|
NO AL NO Las maratonianas obras
para piano sólo son un género que Carles Santos aborda
de vez en cuando. Digo maratonianas y no extensísimas, porque
éstas solamente se han enfrentado a la inmediatez del directo.
De hecho, tras su última grabación para piano solo, La
porca i vibràtica tecluria (1995), Carles Santos no ha vuelto
a grabar ni editar ninguna de sus obras de piano. Su método de
composición consiste en memorizarlos mientras va construyendo
los diferentes temas, de manera que, siguiendo un a modo de guión
general, pueda adaptar estas obras a cada uno de sus recitales, haciendo
imposible que exista una versión de referencia.

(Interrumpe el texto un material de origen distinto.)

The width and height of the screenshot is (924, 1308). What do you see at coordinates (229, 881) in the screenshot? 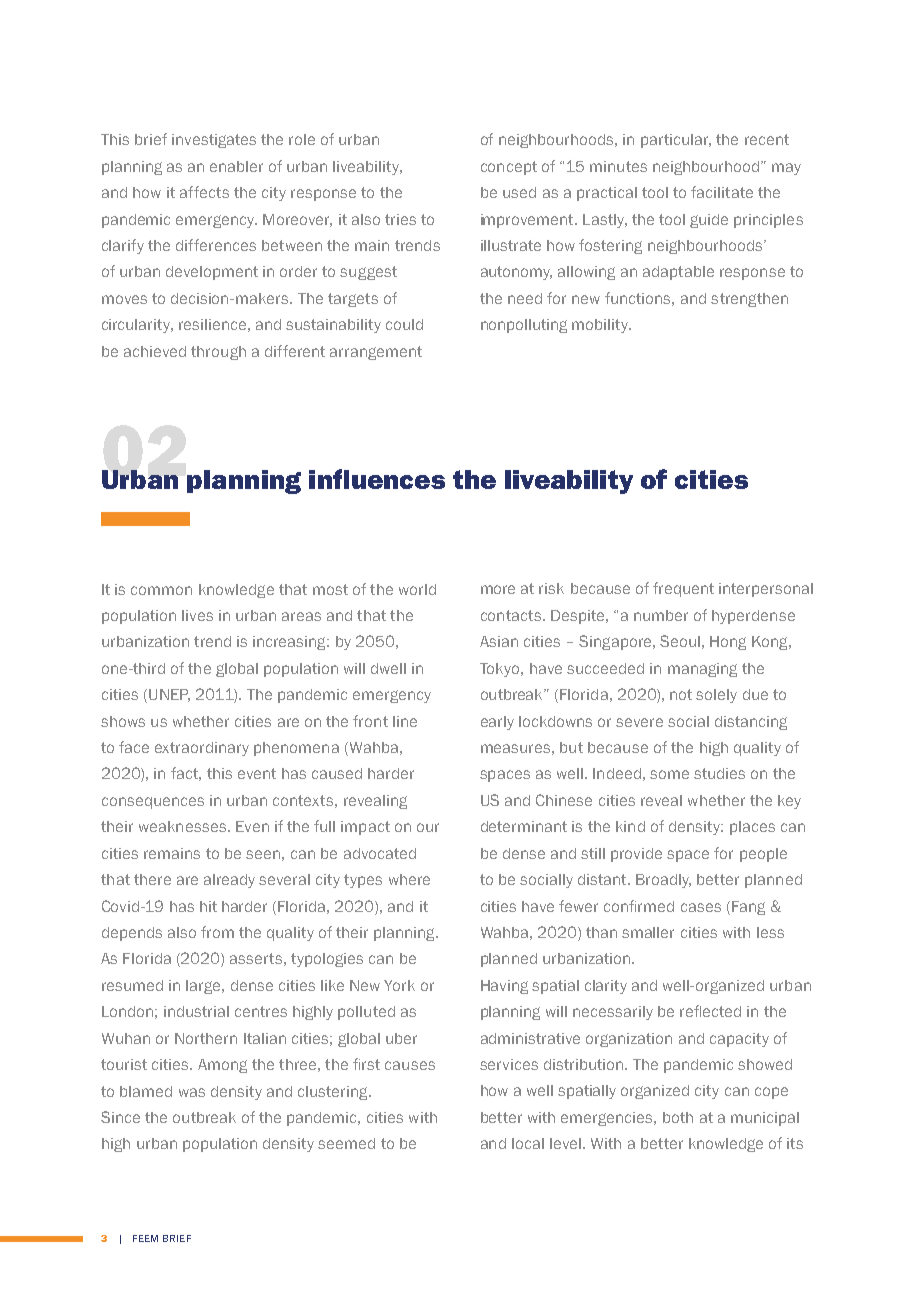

No al no sigue
en la tradición formal de otras importantes obras pianísticas
como Codi o Estigma?. Carles Santos normalmente integra diferentes lenguajes
musicales en su discurso pianístico; lenguajes que van del tonalismo
clásico al atonalismo dodecafónico, pasando por perfumes
impresionistas y secuencias repetitivas, todo ello en aras de una expresividad
absoluta, que le lleva constantemente del pianissimo al fortíssimo.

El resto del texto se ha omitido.